“Who ya gonna call?” “CODEBUSTERS”

No.

But the metaphor of Ghostbusters crossing the streams was inversely appropriate to a little bit of code action over the holidays (of which the actual action was nil).

But this was fun.

This nice tweet from John Johnston (who spawned the idea) reminded me of a WordPress plugin I had made

The WP Posted Today plugin is meant to offer a short code you can put on a site and it will list all previous posts on the current calendar day (this of course is useful if you actually still blog regularly) (cough) (cough).

Just for grins I checked the page where I use my own plugin. Yikes. Red Alert. It displayed all the ones for December 29 in years past, but the part where it should list how many there were was blank.

Red arrow points to missing number where the page output reads "There are posts previously published on December 29th"

I dug into my own code… and found myself a bit lost. Crossed. I was not even sure where I got the sprintf functions (John’s original code?) that were aimed to be compatible if anyone every wanted a language translation (maybe, or it’s just that thing when people code things differently).

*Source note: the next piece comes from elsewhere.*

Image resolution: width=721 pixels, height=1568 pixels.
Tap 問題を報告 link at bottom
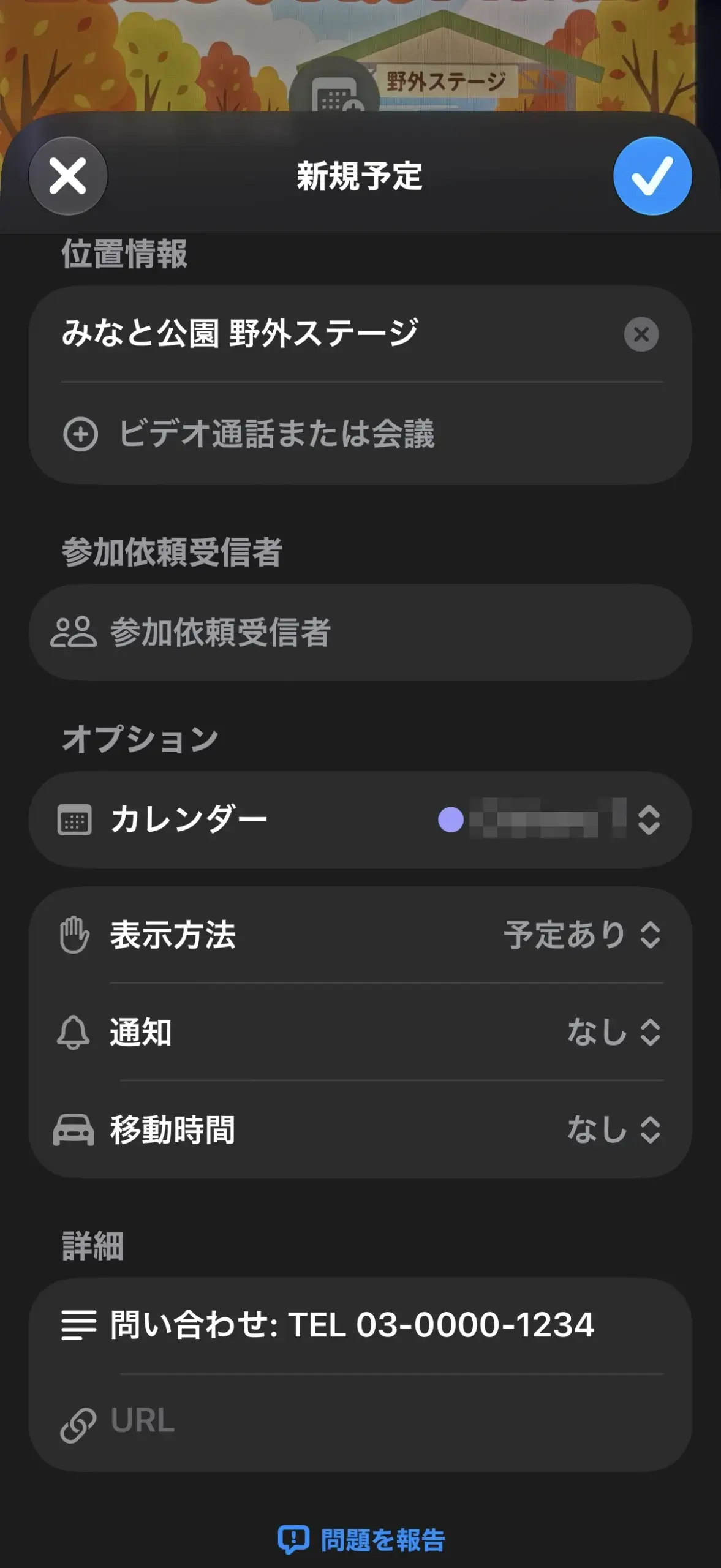click(361, 1540)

Taking the path of least resistance, I took out the code where I think the problem was occurring and did it a more simple, but brute force way.

And it worked.

So I updated the version on GitHub and felt at peace with the world. In the off chance someone stumbled into my little corner of code, they would find something that works (or should work).

And then (here comes a stream crossing) Michael Hanscom @djwudi — someone I don’t think I’ve ever communicated with — tweets that he had seen pretty much the same bug and offered a fix.

https://twitter.com/djwudi/status/1212871226953101313

In looking at his post I saw the fix he made, and said– that’s better than mine! So I decided today to roll back my changes in place of Michael’s solution (but also keeping a modification I had made to remove extraneous calls when not needed for singular versus multiple results).

I noted the extra change he made in hos own version

Plus, I’ve made one other tweak to the plugin, so that it adds a link to the end of the excerpt to better handle “microblog” style entries that don’t have titles, so I still get to feel good about that part, as well. 🙂 My coding skills may be underdeveloped and rusty from lack of regular use, but they’re not entirely atrophied!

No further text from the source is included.